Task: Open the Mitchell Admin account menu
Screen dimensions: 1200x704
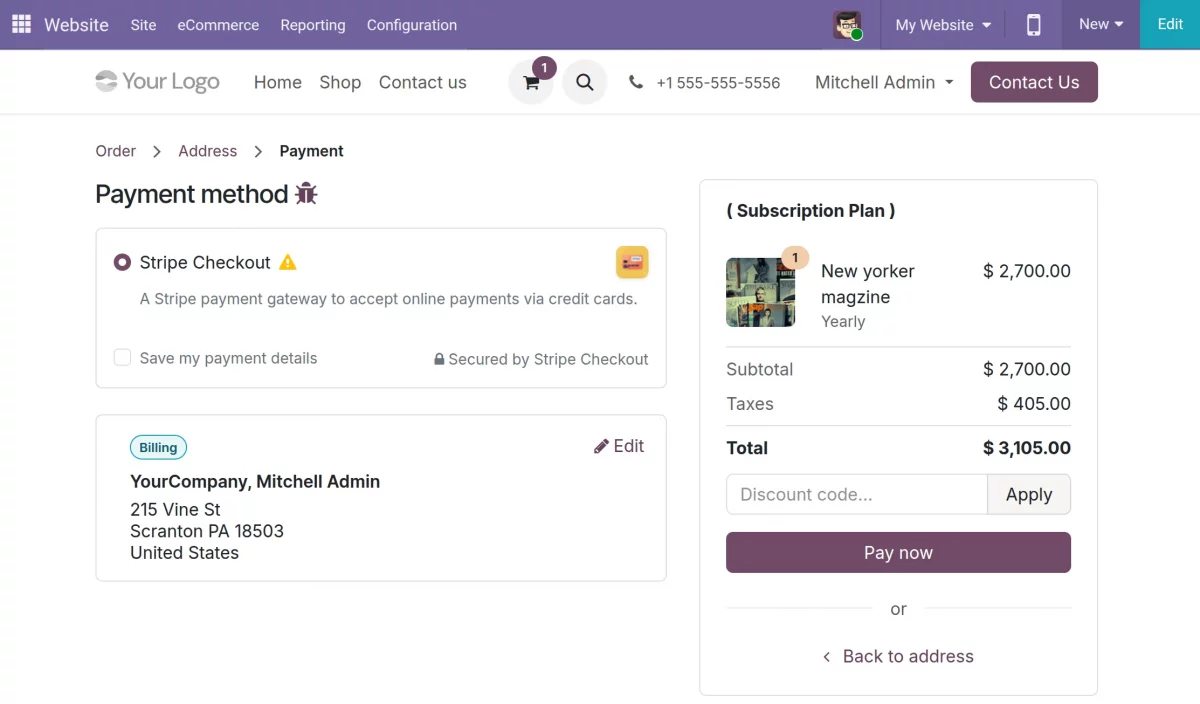Action: point(883,82)
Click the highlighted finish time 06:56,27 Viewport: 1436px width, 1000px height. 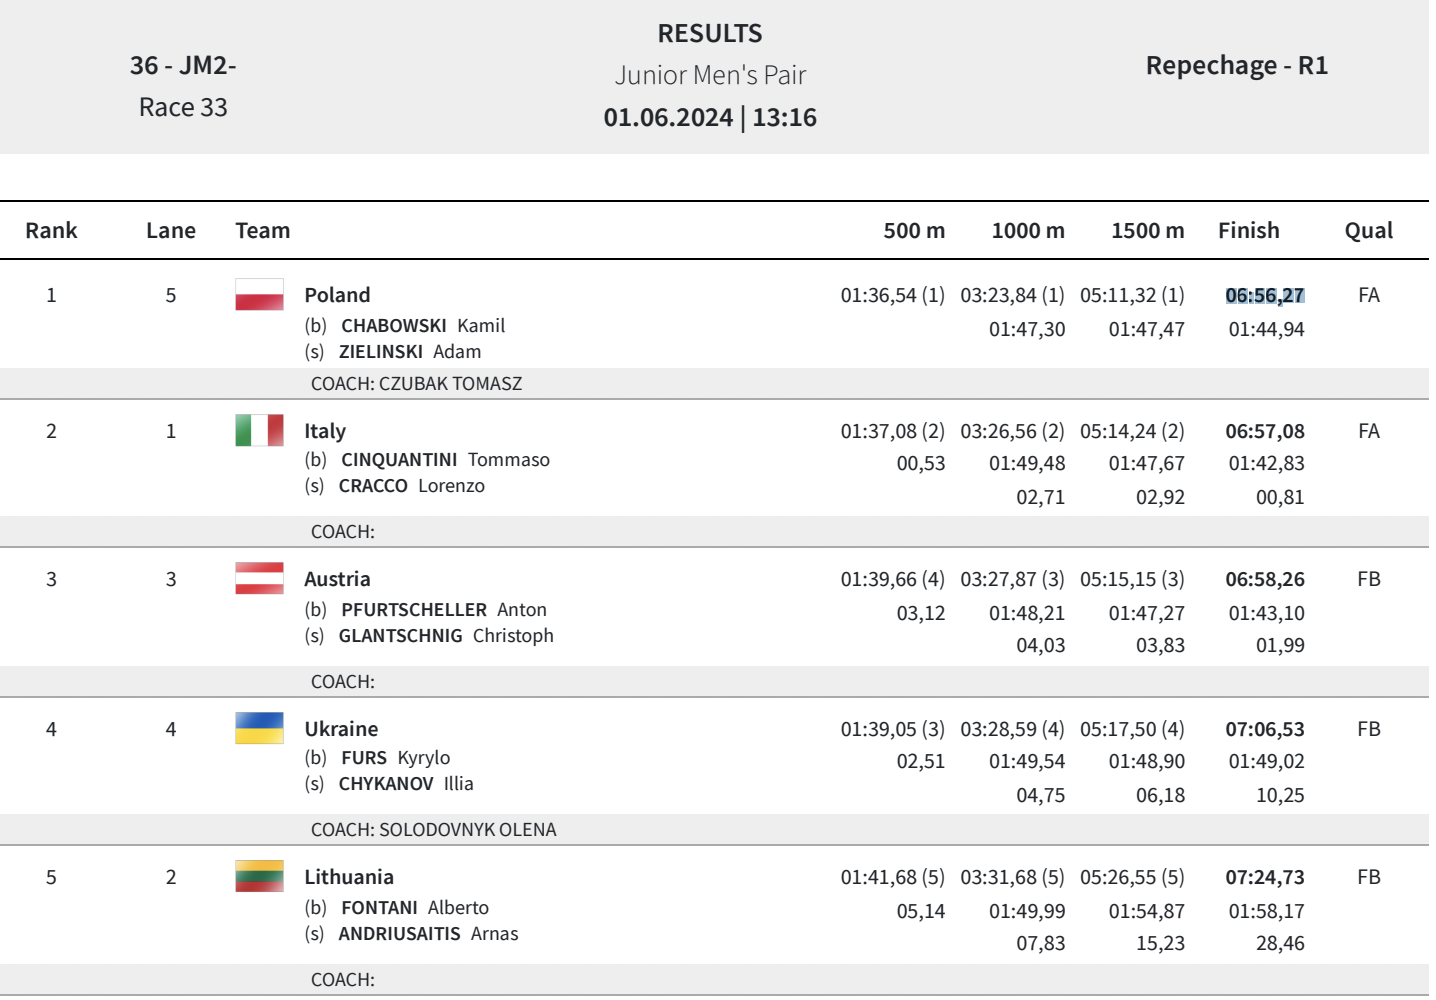[1264, 295]
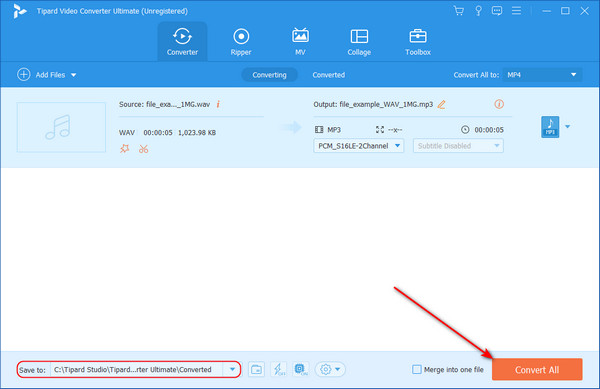Expand the Save to path dropdown
The width and height of the screenshot is (600, 389).
[232, 369]
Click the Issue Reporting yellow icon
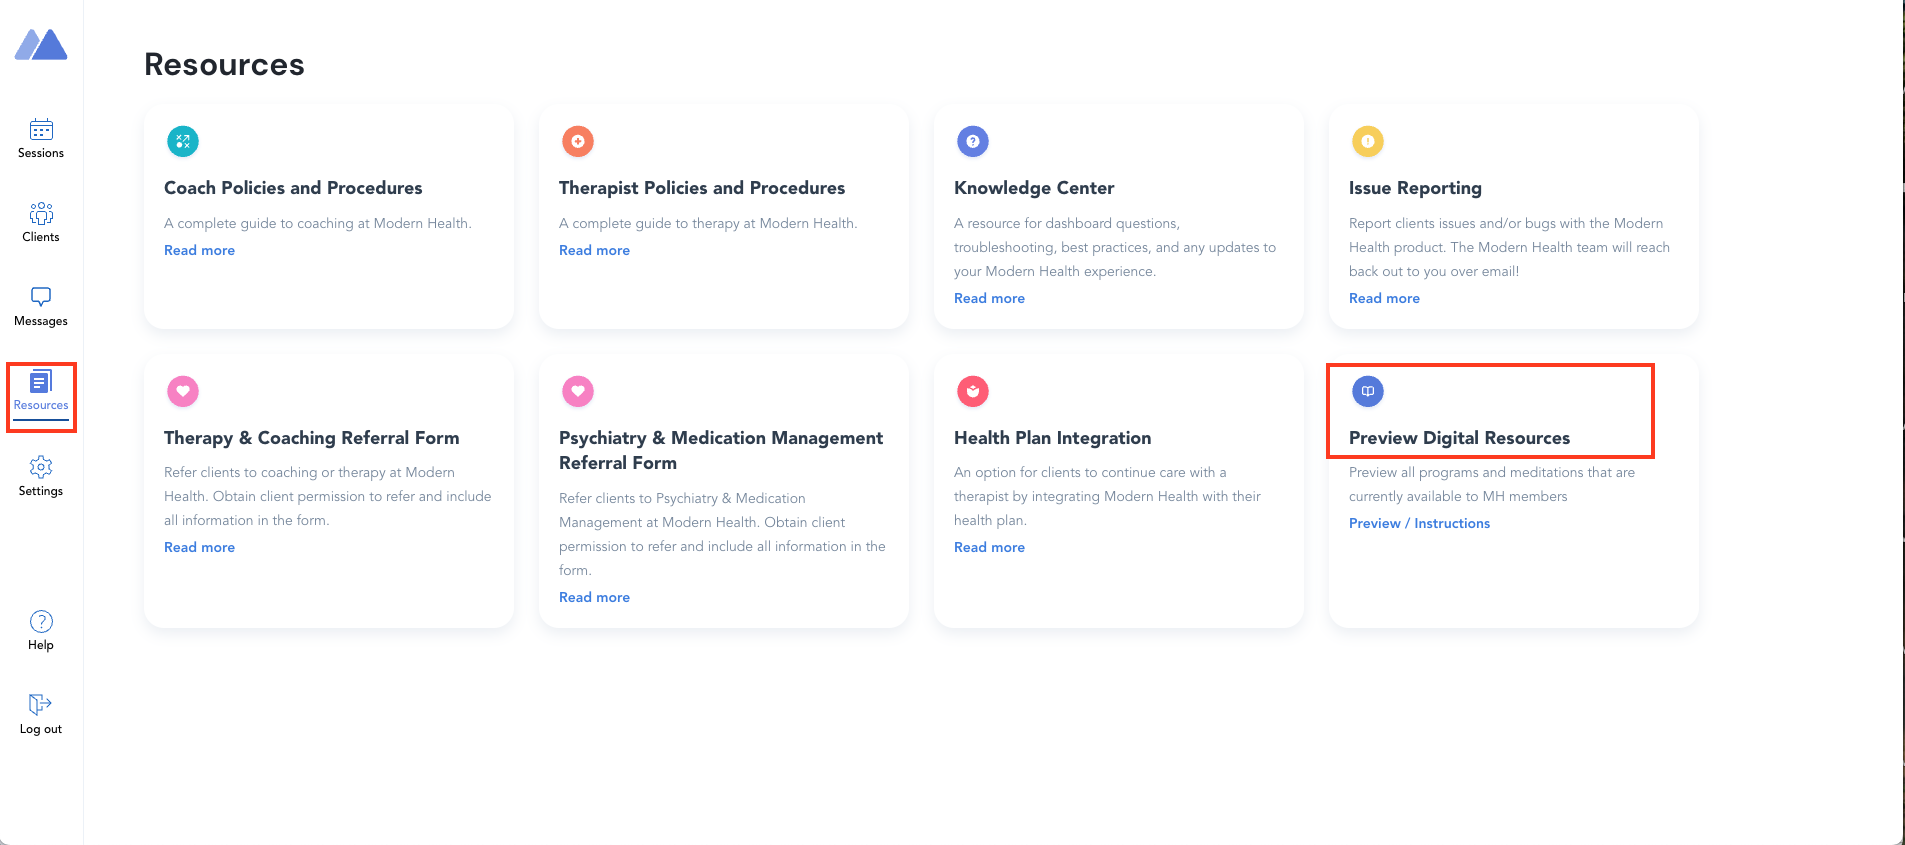The width and height of the screenshot is (1905, 845). click(1368, 142)
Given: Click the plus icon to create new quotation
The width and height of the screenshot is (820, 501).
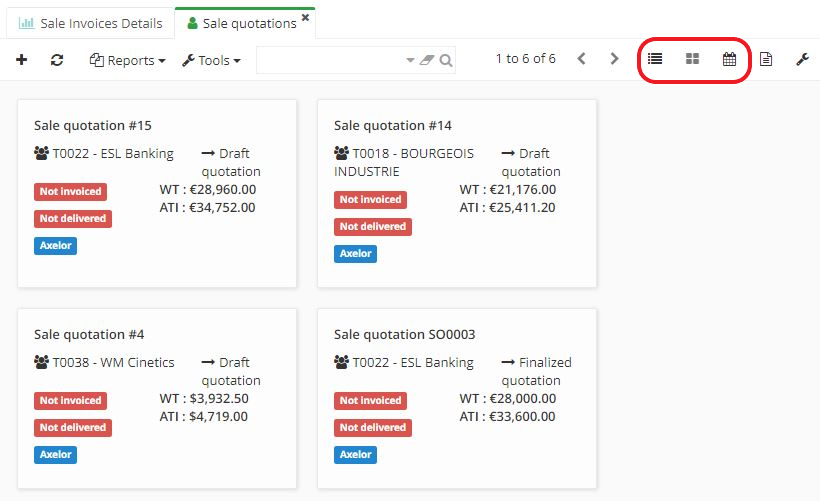Looking at the screenshot, I should coord(22,60).
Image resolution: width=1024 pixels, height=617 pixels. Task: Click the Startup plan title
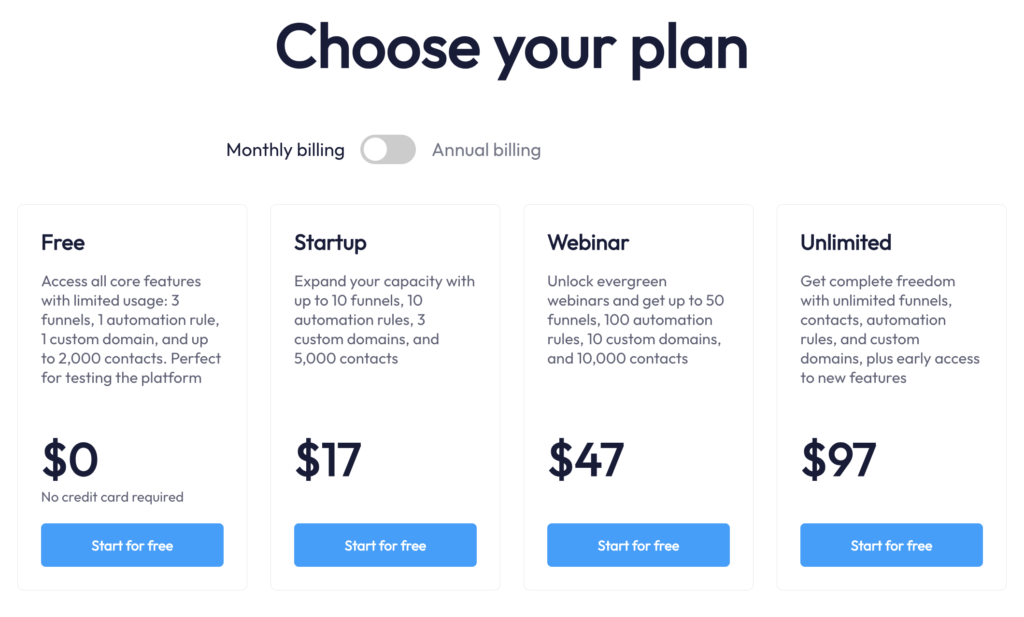[x=330, y=242]

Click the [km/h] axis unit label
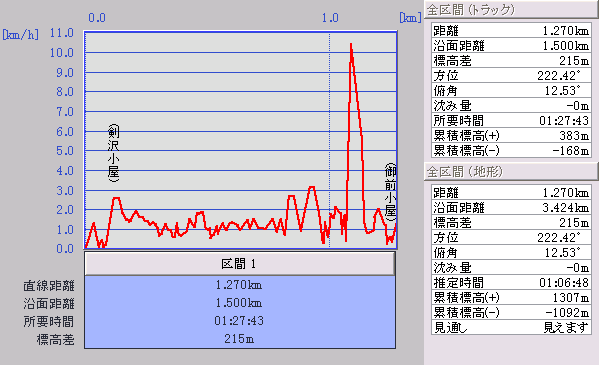tap(20, 35)
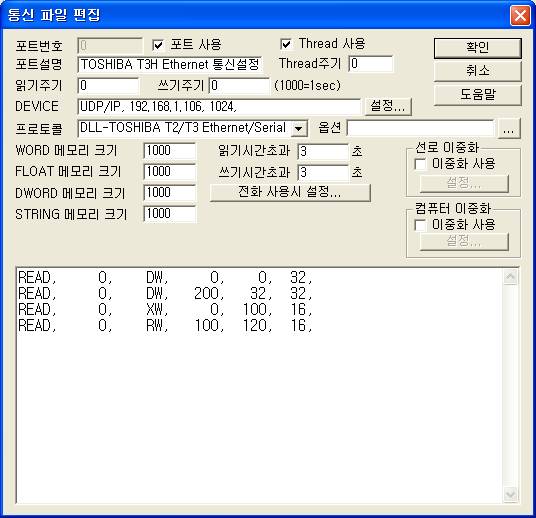Click the scroll up arrow of the list
536x518 pixels.
(x=511, y=277)
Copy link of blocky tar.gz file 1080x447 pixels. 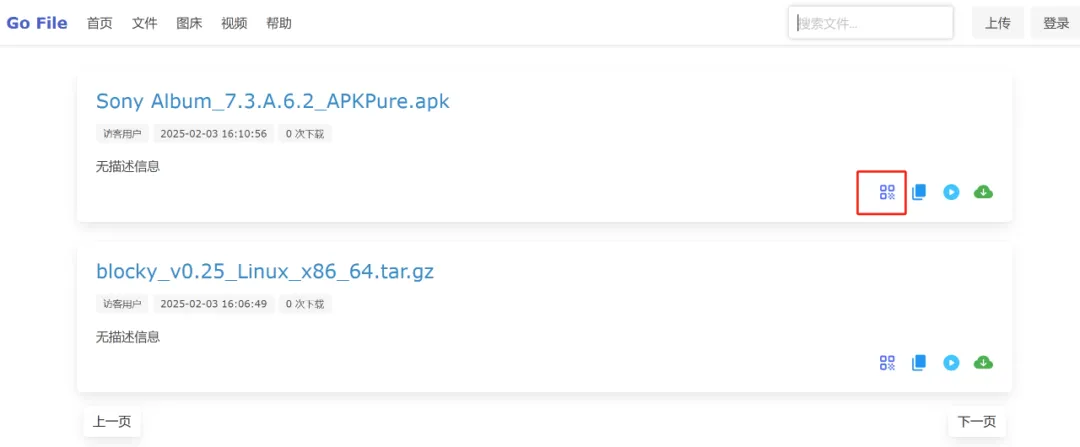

···

◆ Exercise objective
Give again exactly the lines from the one that contains "Given: Click the" through the end of the material, both ends included, omitting the pictures.

◆ Written response
Given: Click the plus icon to create new quotation
The width and height of the screenshot is (820, 501).
Looking at the screenshot, I should coord(22,60).
Image resolution: width=1024 pixels, height=617 pixels. Task: Click the Startup plan title
[x=330, y=242]

Click the [km/h] axis unit label
tap(20, 35)
Click the scroll up arrow of the list
536x518 pixels.
(x=511, y=277)
Copy link of blocky tar.gz file 1080x447 pixels. 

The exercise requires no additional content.